Shallan recognizes the Oathgate as a fabrial, but is she correct? Or, to ask the question another way, does the Oathgate fit the definition of "fabrial" as learned from Navani? Modern Rosharans can reliably design and manufacture fabrials, to the point that it's basically magic-powered technology; they do it by trapping specific spren in specific gemstones, combining them and directing the resulting Surges by means of a machine. Is the Oathgate just a bigger and more sophisticated version of the same thing? Or is it something ... more, somehow?
Of the Oathgate's intended function, it uses the Surge of Transportation to move the user between the point of origin and any of the other ten Oathgates. It requires a living, sapient spren to operate it, though the spren doesn't appear to be taking any deliberate action; the Knight Radiant merely uses the spren in Blade-form as both key and lever to select the destination. It is powered by Stormlight-infused gems held in metal latticework; one of the gems is a ruby. (It's possible that the ten lamps hold the ten key gemstones, but this remains as yet unknown. However, a ruby doesn’t seem to have anything to do with Transportation.) The "keyhole" is some mysterious substance which appears to be similar to a Shardblade. Does that mean the keyhole itself is a spren?
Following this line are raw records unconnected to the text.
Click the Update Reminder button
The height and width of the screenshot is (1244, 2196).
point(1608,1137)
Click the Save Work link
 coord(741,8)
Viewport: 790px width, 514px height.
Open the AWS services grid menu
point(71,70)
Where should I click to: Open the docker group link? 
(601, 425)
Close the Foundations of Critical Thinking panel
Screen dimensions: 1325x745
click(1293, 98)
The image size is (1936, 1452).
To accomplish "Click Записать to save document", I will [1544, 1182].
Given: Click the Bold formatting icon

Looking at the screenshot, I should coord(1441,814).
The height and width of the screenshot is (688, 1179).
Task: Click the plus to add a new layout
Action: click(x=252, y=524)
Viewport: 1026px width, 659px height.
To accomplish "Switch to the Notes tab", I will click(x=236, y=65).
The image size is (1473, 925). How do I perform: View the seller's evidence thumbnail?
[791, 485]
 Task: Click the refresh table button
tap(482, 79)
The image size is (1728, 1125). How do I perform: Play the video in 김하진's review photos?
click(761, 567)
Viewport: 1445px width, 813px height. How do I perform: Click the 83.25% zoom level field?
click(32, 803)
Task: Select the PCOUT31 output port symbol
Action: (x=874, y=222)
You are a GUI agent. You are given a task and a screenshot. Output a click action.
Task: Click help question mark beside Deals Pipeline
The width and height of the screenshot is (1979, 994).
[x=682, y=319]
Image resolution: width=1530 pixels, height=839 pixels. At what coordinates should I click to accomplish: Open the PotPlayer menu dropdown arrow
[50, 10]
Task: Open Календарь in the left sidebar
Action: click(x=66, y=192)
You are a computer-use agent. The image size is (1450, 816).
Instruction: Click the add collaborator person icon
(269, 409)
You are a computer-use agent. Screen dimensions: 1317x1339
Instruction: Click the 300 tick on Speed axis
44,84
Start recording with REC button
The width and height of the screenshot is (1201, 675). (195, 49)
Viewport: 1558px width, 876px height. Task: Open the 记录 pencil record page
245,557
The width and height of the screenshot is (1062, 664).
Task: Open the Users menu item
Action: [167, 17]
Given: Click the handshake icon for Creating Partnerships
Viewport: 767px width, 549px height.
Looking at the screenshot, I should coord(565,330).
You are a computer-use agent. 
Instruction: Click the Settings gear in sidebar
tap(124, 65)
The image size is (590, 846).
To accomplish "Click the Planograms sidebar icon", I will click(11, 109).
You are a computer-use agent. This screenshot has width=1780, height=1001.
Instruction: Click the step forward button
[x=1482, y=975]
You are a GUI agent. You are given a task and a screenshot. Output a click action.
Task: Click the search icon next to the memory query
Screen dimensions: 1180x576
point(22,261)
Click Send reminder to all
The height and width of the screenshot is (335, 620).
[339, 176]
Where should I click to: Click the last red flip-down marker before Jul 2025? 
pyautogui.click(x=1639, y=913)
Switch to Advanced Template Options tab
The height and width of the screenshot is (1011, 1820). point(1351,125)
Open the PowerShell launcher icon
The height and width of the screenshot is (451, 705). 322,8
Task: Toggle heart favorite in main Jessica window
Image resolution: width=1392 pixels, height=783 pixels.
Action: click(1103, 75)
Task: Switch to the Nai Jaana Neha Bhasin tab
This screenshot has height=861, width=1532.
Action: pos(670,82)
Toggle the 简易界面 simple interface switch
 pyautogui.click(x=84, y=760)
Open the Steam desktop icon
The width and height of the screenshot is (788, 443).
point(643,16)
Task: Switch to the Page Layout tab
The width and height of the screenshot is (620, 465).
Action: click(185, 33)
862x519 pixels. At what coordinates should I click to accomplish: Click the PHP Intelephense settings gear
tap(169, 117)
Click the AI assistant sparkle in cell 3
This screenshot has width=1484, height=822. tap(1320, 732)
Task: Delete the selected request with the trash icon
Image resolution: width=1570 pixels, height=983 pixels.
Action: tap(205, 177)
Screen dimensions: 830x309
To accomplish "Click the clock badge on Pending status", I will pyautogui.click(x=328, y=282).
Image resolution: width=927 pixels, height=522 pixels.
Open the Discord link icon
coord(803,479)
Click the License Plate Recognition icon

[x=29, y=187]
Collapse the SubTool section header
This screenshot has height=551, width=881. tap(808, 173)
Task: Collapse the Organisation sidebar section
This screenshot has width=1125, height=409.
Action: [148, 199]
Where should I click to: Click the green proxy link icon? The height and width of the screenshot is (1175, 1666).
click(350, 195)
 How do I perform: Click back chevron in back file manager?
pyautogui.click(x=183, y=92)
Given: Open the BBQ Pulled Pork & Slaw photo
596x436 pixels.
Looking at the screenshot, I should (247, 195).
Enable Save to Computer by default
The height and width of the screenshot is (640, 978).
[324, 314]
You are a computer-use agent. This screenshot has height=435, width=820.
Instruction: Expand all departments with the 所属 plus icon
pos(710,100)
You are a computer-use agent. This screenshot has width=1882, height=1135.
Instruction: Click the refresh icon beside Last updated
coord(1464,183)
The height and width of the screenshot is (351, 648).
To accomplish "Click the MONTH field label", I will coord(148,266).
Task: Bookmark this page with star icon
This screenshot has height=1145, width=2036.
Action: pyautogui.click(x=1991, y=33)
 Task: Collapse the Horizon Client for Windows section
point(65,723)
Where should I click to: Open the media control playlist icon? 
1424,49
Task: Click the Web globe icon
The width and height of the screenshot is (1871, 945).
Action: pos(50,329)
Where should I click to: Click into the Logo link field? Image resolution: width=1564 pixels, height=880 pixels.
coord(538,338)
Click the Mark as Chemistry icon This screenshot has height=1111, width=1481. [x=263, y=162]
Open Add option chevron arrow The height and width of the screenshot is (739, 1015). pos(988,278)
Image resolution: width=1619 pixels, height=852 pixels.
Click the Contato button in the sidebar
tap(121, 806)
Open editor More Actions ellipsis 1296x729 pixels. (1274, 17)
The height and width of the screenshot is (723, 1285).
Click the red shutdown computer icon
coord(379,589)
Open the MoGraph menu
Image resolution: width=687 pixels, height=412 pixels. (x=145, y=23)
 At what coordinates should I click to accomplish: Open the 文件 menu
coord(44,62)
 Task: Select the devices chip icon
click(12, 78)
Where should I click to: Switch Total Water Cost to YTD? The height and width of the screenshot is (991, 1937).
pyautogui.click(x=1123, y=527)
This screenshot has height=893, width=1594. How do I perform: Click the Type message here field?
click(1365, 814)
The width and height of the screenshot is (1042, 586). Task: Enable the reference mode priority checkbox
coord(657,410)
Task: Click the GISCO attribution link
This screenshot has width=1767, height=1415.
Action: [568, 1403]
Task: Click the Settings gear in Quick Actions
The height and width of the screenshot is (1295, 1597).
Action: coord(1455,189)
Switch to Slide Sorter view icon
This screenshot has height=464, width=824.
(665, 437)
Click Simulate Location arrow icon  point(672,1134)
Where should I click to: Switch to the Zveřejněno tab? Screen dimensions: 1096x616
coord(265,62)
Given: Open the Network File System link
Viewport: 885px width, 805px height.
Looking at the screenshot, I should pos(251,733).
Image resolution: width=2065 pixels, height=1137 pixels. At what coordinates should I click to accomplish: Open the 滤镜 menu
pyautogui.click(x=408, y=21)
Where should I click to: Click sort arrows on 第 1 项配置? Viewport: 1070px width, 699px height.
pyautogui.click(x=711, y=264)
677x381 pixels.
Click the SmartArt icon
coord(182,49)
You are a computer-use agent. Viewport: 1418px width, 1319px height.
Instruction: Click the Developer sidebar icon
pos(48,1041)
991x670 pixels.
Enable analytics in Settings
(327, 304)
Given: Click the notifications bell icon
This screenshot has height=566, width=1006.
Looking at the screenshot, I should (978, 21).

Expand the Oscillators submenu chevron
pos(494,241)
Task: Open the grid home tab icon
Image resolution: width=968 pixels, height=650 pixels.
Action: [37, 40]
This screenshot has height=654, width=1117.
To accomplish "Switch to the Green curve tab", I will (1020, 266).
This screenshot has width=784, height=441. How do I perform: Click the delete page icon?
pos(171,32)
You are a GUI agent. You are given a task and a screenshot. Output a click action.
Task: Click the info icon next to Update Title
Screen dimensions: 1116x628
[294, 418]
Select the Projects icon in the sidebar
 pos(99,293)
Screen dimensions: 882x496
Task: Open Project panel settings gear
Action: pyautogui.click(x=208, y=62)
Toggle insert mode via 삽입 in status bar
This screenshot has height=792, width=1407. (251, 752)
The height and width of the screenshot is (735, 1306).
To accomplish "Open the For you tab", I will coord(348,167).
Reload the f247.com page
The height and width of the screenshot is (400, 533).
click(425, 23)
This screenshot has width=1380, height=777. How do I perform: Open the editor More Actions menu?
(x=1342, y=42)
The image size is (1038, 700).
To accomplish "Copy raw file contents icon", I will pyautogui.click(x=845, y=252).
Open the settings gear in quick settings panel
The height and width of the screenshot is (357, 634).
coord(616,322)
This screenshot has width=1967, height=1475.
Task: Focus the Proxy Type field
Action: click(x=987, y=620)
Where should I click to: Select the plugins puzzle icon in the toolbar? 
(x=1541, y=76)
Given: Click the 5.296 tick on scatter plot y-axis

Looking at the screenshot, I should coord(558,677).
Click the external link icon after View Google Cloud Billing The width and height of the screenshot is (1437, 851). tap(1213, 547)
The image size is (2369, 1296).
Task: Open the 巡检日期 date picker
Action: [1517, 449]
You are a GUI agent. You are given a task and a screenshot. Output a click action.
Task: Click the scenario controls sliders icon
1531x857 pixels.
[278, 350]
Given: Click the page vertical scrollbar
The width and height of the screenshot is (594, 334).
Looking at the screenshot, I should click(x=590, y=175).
Is there more to the working of this place? Is there an underground component of machinery? Is there anything underground? Is there any way the Listeners who rejected stormform could have been hiding within the range of the Oathgate? And, when there exist one functioning Oathgate, can one force access to another that is not functioning? Can they use the Oathgate to get to Kholinar?
With regard to Nalan, Szeth is agonizing about whether he was rightly keeping the law of his people, or whether he was wrongly judged and condemned, and all his resulting actions have also been wrong. That's as good a reason for Nalan’s presence as any, being all concerned with law-keeping.
As for Jezrien, Kaladin is rightly pursuing the one who wants to kill those he is sworn to protect, to keep him from doing so. However, when Szeth simply gives up, Kaladin no longer wishes to take his life. I’m a bit conflicted about just how honorable it is to incapacitate someone and let him fall a few hundred feet to his death?
What in Kelek's tongue is going on out here?
"Kelek's breath" is a frequently used exclamation, and might perhaps be related to a certain someone from Nalthis, where Breath is magic. Here, it's "Kelek's tongue," but that might actually be just as relevant, since a Command is also required to Awaken.
Words of Diagram:
One might assume the 2nd Desk Drawer is all about the Unmade, given the epigraphs of Chapter 81 and Chapter 82. If so, how and why would one Unmade betray the others? Or perhaps the inscription concerns the Heralds; in that case, perhaps Nalan might be the traitor. But, where's the context? The two other quotations from the 2nd Desk Drawer are labeled as paragraphs 14 and 15; but 15 ended with an effort to change the subject completely. Without knowing what's in paragraphs 16-26, there really isn't context.